Non credo quindi che Gesù pensasse di dover morire in quanto Messia, come se esistesse all’epoca una concezione giudaica del Messia sofferente e morente (cosa che la grande maggioranza degli studiosi – eccetto Knohl e magari qualcun altro – nega).
Faccio poi notare che anche Mauro Pesce e Adriana Destro pensano che Gesù: “
abbia realisticamente temuto di essere esposto a una morte violenta”. A loro avviso tale ipotesi “
va valutata all’interno del contesto storico e dell’immaginario culturale in cui viveva. In tempi di sommovimenti e repressioni alto è il pericolo di morte per leader religiosi seguiti da masse numerose, possibili antagoniste del potere dominante. (…) E’ sulla percezione del rischio che, come insegnano gli studi di antropologia della catastrofe, si innesta la visione escatologica di Gesù: la punizione per i peccatori è imminente perché imminente è la catastrofe cosmica da cui scaturirà il regno di Dio. L’imminenza di un intervento divino finale è connessa ad uno scenario in cui la violenza irromperà certamente” (A. DESTRO – M. PESCE, L’uomo Gesù. Giorni, luoghi, incontri di una vita, Mondadori, Milano, 2008, pp. 180-181).

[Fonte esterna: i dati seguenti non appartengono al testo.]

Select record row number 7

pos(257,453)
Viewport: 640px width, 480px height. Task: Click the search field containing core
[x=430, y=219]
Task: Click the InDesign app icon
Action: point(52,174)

Tornando all’articolo di Pesce, io penso quindi che Gesù e i suoi discepoli si aspettassero di poter andare incontro ad una fine violenta (non necessariamente la vergognosa fine sulla croce). E penso quindi, a differenza di Pesce, che la morte di Gesù non fu un avvenimento che giunse totalmente inaspettato. Naturalmente, di fronte alla dura prova dei fatti, i discepoli si sono dileguati, arrivando perfino a rinnegare il maestro, ma questo è qualcosa di abbastanza comprensibile: una cosa è accettare mentalmente l’idea di poter andare incontro ad una fine violenta, un’altra cosa è quando la morte bussa alla tua porta.
Il fatto che dopo la morte di Gesù il movimento non si sia dileguato, e forse il fatto stesso di aver sperimentato la risurrezione del loro maestro, possono spiegarsi proprio sulla base delle loro aspettative circa la “tribolazione escatologica”. Dopo la crocifissione, poterono pensare che l’evento, pur devastante e inconcepibile nella sua forma concreta (la crocifissione), poteva comunque essere parte della tribolazione escatologica che essi sapevano di dover attraversare.

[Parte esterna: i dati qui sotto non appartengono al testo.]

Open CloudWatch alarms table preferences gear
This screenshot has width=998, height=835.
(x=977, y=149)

I movimenti profetici tendono a non abbandonare la loro fede di fronte alla smentite della realtà, per quanto dure possano essere, bensì si adoperano per reinterpretare le aspettative precedenti con l’evidenza della realtà attuale. Penso che le cose possano essere andate così anche con i discepoli di Gesù.
E non è un caso che le apparizioni pasquali venissero da loro vissute ed categorizzate come “risurrezione”? Perché non assunzione, perché non rapimento, glorificazione dello spirito? Risurrezione era un termine tecnico del vocabolario escatologico. E non riguardava singoli, bensì aveva portata collettiva (e così la interpreta pure Paolo, per il quale la risurrezione di Gesù è anticipazione, primizia, di quella generale, e in quanto tale certifica che la fine dei tempi è già arrivata).
Il fatto che i discepoli abbiano interpretato proprio come “risurrezione” le apparizioni del loro maestro, conferma che essi, nonostante la crocifissione (esperienza che riuscirono anzi ad armonizzare entro il proprio orizzonte mentale), non avevano affatto rinunciato all’attesa escatologica imminente.